Ghazal 197, Verse 1

{197,1}

nah puuchh nus;xah-e marham jaraa;hat-e dil kaa
kih us me;N rezah-e almaas juzv-e a((:zam hai

1) don't ask about the prescription for salve/ointment for wounds of the heart
2) for in it a fragment of diamond is the chief part

Notes:

Nazm:

And the remaining elements are salt and musk-- that is, the things that would make a wound further increase. (222)

Bekhud Dihlavi:

He says, 'For the wound of the heart, the prescription for salve that has been devised-- don't ask about it. Because in that prescription a great/major element of the medicines is a fragment of diamond.' The meaning is that for the wound of the heart, it's necessary to use a salve from which the wound would keep on increasing 'twofold by day, fourfold by night'. (280)

Bekhud Mohani:

He says that the cure for the wound of the heart is death.
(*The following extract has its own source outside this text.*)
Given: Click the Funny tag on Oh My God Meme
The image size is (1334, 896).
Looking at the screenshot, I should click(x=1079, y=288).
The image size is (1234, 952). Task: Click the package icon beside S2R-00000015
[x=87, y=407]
[Or:] If the meaning of 'wound of the heart' would be 'the wound of the pain of love', then the cure for love is that however much it would be increased, however much of the beloved's tormenting there would be to endure, it's so much to the good. (388)

FWP:

SETS == INEXPRESSIBILITY

Perhaps the diamond-fragment salve would be used to scrape or deepen the wound, either in a medical sense (to remove infected tissue, etc.), or else in a masochistic sense to heighten the pain/pleasure of the wound-- a purpose for which the lover often uses his fingernails, as in {15,8} and {19,1}.
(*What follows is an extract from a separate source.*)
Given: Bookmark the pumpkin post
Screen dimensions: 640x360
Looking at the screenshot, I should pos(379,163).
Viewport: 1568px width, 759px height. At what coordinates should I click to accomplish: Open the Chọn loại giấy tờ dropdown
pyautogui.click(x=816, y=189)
But the use of the 'inexpressibility trope' ('don't ask!') with reference to the prescription creates a strong implication of something ominous ('you don't want to know!'). For the diamond-fragment is also an evocation of the bits of diamond that are used like a poison, to pierce the intestines and cause death from internal bleeding-- a very lover-like death, in fact. For the most conspicuous example of such a use, see {2,1}-- where the diamond is a 'gift' among wounds that are also 'gifts', so that suffering seems to be a gift-- but so does death.
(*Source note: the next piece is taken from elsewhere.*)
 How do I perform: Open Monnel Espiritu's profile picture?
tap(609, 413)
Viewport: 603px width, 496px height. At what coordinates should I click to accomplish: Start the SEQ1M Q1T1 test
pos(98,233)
In the present verse, suffering is part of the prescription-- but so is death. Are they parts of one single process (the lover suffers more and more severely, until he finally dies of the wound), or is death an antidote for suffering (the lover suffers so badly that he then seeks relief by ending his life)? In the world of the ghazal, with its pain/pleasure equations, it's hardly possible to tell the two outcomes apart.